**TASK BRIEF**:
In the listing below, which lines contain the string "screenshot"? Copy them all.

**AVAILABLE DATA**:
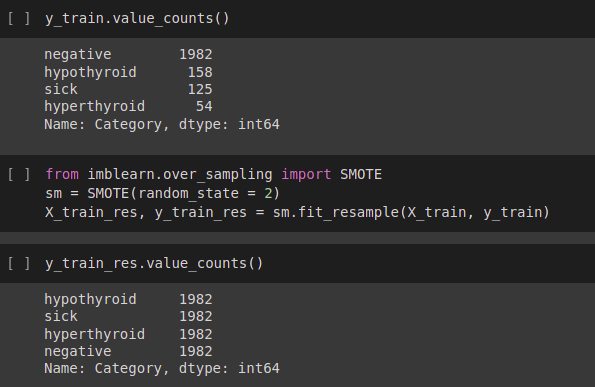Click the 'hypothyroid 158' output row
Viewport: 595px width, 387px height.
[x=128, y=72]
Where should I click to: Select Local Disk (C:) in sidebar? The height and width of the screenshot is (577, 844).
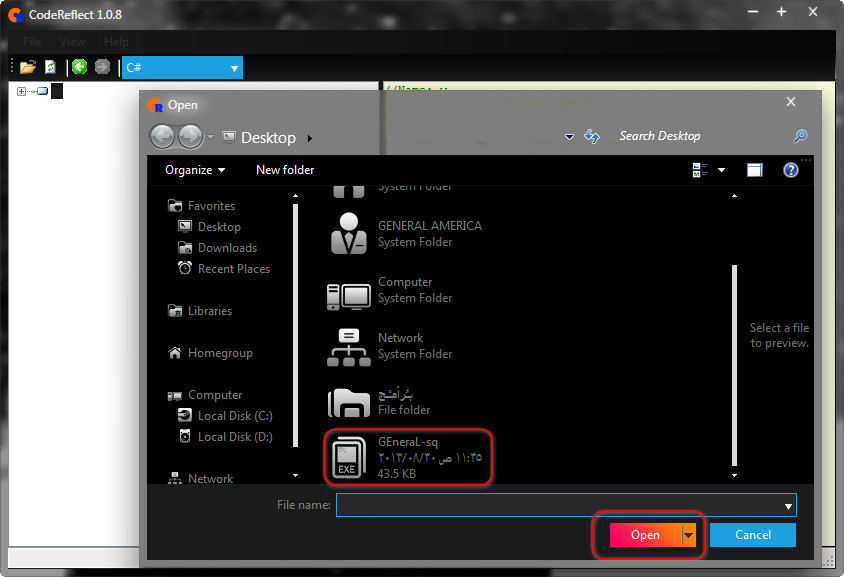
==
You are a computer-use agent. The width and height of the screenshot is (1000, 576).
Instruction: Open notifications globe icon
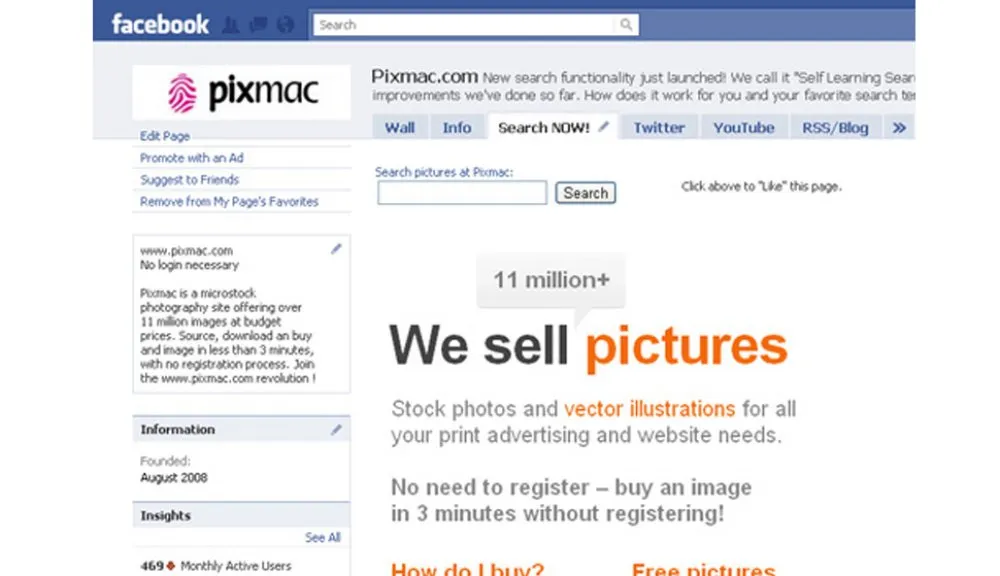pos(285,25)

**WRITTEN SOLUTION**:
Where should I click to: Select Local Disk (C:) in sidebar? The height and width of the screenshot is (577, 844).
You are a computer-use agent. The width and height of the screenshot is (1000, 576).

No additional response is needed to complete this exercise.